Wouldn’t it make more sense to put the money in a pot and redistribute it throughout the country so that public schools are equal, whether you’re in a poor area or a wealthy area?”

Might a wealthy person object to funding a school system in a poor community on the other side of the country?

Carson’s vision of “equal public schools” based on very wealthy people forking over their hard-earned money to schools already receiving the average of $10,560 per child sounds utopian. So does his use of “redistribute” and “equal” in the same sentence. 

Whether the very rich would have no problem with a central education fund disbursed by a central authority is not the issue.

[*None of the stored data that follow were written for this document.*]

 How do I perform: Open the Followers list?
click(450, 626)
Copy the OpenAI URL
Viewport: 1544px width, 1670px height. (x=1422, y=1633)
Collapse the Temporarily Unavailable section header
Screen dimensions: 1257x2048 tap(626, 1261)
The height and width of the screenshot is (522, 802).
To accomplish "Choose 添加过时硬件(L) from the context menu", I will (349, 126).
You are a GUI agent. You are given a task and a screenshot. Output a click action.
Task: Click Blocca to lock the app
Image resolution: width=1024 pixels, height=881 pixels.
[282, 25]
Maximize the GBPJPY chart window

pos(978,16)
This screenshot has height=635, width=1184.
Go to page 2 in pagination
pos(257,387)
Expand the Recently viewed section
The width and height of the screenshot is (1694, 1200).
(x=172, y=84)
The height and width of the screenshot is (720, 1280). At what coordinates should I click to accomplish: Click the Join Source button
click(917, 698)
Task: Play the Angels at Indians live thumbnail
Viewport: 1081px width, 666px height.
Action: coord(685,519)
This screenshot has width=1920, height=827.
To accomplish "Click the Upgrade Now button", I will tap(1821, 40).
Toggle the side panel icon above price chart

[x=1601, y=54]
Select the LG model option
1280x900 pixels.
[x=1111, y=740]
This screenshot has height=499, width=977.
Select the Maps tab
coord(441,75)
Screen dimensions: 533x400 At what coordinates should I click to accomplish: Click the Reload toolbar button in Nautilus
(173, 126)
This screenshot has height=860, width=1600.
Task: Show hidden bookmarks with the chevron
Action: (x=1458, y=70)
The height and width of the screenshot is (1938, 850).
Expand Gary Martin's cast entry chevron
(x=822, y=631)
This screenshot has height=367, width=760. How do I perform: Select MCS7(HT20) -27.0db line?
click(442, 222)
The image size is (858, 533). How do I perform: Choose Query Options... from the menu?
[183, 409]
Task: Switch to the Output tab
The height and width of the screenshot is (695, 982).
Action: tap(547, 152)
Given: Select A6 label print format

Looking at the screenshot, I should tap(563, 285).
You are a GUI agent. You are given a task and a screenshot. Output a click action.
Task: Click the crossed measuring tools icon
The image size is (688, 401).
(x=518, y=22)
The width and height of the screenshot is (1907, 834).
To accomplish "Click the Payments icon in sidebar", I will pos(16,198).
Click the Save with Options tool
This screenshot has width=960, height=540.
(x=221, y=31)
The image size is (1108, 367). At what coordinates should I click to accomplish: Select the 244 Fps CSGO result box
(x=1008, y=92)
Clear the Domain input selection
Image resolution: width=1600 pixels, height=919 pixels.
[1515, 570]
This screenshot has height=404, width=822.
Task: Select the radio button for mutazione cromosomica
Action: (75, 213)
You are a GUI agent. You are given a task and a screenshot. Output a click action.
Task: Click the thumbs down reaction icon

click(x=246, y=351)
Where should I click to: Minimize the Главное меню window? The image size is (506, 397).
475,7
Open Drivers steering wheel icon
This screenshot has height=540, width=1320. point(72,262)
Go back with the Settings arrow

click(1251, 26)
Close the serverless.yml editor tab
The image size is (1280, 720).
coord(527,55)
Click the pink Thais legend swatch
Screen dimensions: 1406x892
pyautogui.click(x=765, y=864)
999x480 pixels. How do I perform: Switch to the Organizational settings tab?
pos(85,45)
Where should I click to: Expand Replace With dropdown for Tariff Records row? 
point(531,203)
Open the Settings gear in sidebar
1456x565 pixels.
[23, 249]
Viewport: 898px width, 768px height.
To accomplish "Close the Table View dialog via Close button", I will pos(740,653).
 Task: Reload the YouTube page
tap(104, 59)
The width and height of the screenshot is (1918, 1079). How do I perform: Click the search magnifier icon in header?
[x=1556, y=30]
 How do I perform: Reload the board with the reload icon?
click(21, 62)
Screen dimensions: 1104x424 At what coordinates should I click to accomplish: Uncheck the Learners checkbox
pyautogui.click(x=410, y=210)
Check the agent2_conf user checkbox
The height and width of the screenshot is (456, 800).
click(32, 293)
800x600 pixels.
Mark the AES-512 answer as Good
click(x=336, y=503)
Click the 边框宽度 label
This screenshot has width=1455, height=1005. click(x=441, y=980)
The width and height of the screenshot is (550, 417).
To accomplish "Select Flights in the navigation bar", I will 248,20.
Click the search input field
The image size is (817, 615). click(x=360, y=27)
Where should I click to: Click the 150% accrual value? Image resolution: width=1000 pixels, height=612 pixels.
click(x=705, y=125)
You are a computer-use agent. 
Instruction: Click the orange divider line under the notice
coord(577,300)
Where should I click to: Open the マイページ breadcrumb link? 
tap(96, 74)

Carson doesn’t address the fact that it is not the millionaires like him who will suffer from this redistribution, but the middle class.

So how does reallocating funds from a suburban district with higher test scores to inner city schools lagging behind fix the problem?

How does “let’s spread the suburbs’ wealth around” save our schools and put students first? 

How does further federal aid and redistribution change the thug culture in the inner city?

How does more money attract experienced teachers who will be willing to sit in classrooms with violent, psychologically damaged children?

The Centers for Disease Control estimate that nearly 30 percent of U.S. inner-city youths are affected by Post-Traumatic Stress Disorder (PTSD) which makes it difficult for them to learn.

According to an Associate Professor at San Francisco State University:

You could take anyone who is experiencing the symptoms of PTSD, and the things that we are currently emphasizing in school will fall off their radar… It’s kids who're unsafe, they’re not well fed… And when you start stacking those kinds of stressors on top of each other, that’s when you get these kinds of negative health outcomes that seriously disrupt school performance.

Will traumatized and stressed black children be helped academically by those using class and race to break the hold of 15,000  local school boards, 50 state legislatures and state education agencies in order to centralize our school system?